Greenpeace kritisiert neue Gen-Patente

20.12.2006

(dpa) Greenpeace hat dem Europäischen Patentamt (EPA) in München erneut eine mangelnde ethische Bewertung bei der Patenterteilung vorgeworfen. Allein seit Anfang 2005 habe die Behörde 472 Patente auf menschliche Gene erteilt, kritisierte Greenpeace-Experte Christoph Then im Münchner Presseclub. Zudem seien 2005 und 2006 insgesamt 117 Patente auf Tiere und 241 Patente auf Pflanzen erteilt worden. Dabei sei zum Teil eindeutig gegen geltendes Patentrecht verstoßen worden, sagte Then.
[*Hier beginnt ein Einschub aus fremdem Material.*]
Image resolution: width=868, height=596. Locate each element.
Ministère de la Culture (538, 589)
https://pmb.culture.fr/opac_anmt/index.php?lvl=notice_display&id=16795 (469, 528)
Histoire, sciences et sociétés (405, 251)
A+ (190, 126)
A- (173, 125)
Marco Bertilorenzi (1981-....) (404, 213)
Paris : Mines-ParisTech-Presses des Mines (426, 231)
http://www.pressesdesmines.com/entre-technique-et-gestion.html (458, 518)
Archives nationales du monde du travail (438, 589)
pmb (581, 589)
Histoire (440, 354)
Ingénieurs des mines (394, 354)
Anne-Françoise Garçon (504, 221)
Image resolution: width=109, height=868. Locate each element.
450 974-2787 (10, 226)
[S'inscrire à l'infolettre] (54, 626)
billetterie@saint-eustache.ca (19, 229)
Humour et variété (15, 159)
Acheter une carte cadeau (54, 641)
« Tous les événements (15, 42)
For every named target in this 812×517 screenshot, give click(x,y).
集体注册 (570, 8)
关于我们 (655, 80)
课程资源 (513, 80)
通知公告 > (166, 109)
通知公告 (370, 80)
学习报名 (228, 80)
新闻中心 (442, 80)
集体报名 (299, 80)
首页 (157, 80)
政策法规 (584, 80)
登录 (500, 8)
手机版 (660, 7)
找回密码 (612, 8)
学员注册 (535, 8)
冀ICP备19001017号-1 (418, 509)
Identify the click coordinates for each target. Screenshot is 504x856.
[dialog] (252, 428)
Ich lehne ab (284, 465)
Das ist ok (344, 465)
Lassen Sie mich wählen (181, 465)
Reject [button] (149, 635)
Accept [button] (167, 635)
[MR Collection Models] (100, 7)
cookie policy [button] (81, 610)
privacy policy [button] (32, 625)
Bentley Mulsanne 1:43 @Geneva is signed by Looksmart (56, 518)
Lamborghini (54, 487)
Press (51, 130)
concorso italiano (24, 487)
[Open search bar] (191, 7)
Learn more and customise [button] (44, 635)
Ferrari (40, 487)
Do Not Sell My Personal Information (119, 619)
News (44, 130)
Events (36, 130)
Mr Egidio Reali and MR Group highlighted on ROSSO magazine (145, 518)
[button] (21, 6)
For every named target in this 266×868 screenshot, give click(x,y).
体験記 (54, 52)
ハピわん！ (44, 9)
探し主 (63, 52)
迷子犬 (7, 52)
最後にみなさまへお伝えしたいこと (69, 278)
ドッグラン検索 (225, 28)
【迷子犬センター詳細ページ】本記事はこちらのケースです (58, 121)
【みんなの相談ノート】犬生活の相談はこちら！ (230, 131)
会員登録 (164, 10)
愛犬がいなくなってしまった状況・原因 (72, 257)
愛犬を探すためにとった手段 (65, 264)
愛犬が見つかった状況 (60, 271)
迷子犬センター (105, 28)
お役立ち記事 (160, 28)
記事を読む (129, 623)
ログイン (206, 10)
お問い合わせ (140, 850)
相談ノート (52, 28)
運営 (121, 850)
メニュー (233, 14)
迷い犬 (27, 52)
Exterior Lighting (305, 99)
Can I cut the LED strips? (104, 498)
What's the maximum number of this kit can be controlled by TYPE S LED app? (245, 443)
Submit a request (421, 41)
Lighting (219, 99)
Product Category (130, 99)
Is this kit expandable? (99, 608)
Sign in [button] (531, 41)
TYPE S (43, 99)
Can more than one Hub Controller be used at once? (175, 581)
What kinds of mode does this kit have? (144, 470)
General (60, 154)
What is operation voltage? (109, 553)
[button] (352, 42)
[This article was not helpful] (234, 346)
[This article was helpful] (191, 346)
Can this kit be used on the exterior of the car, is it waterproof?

Allerdings sei das Patentrecht oft nicht klar genug gefasst, eine Überarbeitung der EU-Patentrichtlinie sei deshalb dringend nötig.

EPA-Sprecher Rainer Osterwalder wies die Kritik zurück. Bei der Patenterteilung werde strikt nach den Regeln verfahren, die der Gesetzgeber vorgebe. Die Bio-Patentrichtlinie der EU sei in das Europäische Patentübereinkommen eingeflossen und werde in der Praxis täglich angewendet. Bei abweichenden Meinungen über die Zulässigkeit eines Patents gebe es das Rechtsmittel des Einspruchs, das von Greenpeace oft - immer wieder auch mit Erfolg - wahrgenommen werde.

Greenpeace fordert ein striktes Verbot von Patenten auf den menschlichen Körper, auf Tiere sowie auf Pflanzen. Als Beispiel für mögliche EPA-Verstöße gegen das Patentrecht nannte Then das Krebs-Affen-Patent EP 811061. «Es umfasst auch Schimpansen, die mit menschlichen Krebsgenen manipuliert werden sollen», erläuterte der Greenpeace-Experte. In die Tiere wollen Wissenschaftler Gene einbauen, die verschiedene Krebserkrankungen wie Gebärmutter-, Brust- , Speicheldrüsen-, Knochen-, Haut- und Blutkrebs auslösen können. Greenpeace will gegen das Patent Einspruch einlegen.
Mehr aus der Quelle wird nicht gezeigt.